Background and Brief Description
The National Institute for Occupational Safety and Health (NIOSH) is authorized to conduct research to advance the health and safety of workers under Section 20(a)(1) Start Printed Page 67148of the 1970 Occupational Safety and Health Act. Influenza continues to be a major public health concern because of the substantial health burden from seasonal influenza and the potential for a severe pandemic. Although influenza is known to be transmitted by infectious secretions, these secretions can be transferred from person to person in many different ways, and the relative importance of the different pathways is not known. The likelihood of the transmission of influenza virus by small infectious airborne particles produced during coughing and breathing is particularly unclear. The question of airborne transmission is especially important in healthcare facilities, where influenza patients tend to congregate during influenza season, because it directly impacts the infection control and personal protective measures that should be taken by healthcare workers. The purpose of this study is to measure the amount of viable influenza virus in airborne particles that are produced by patients when they cough, and the size and quantity of the particles carrying the virus. A better understanding of the amount of potentially infectious material released by patients and the size of the particles carrying the virus will assist in determining the possible role of airborne transmission in the spread of influenza and in devising measures to prevent it.

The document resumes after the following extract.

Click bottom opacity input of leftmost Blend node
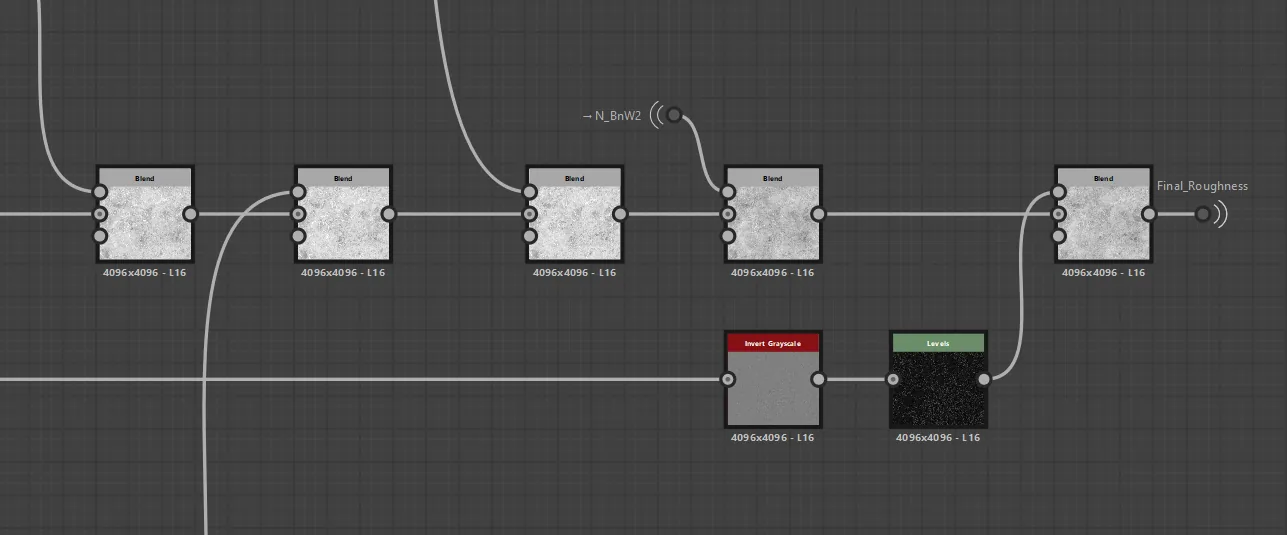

Volunteer adult participants will be recruited by a test coordinator using a poster and flyers describing the study. Interested potential participants will be screened verbally to verify that they have influenza-like symptoms and that they do not have any medical conditions that would preclude their participation. Qualified participants who agree to participate in the study will be asked to read and sign an informed consent form, and then to complete a short health questionnaire. After completing the forms, two nasopharyngeal swabs and one oropharyngeal swab will be collected from the participant. They then will be asked to cough repeatedly into an aerosol particle collection system, and the airborne particles produced by the participant during coughing will be collected and tested. The sounds produced during coughing will also be recorded for analysis and comparison to the amount of virus expelled. The study will require 60 volunteer test subjects each year for 3 years, for a total of 180 test participants.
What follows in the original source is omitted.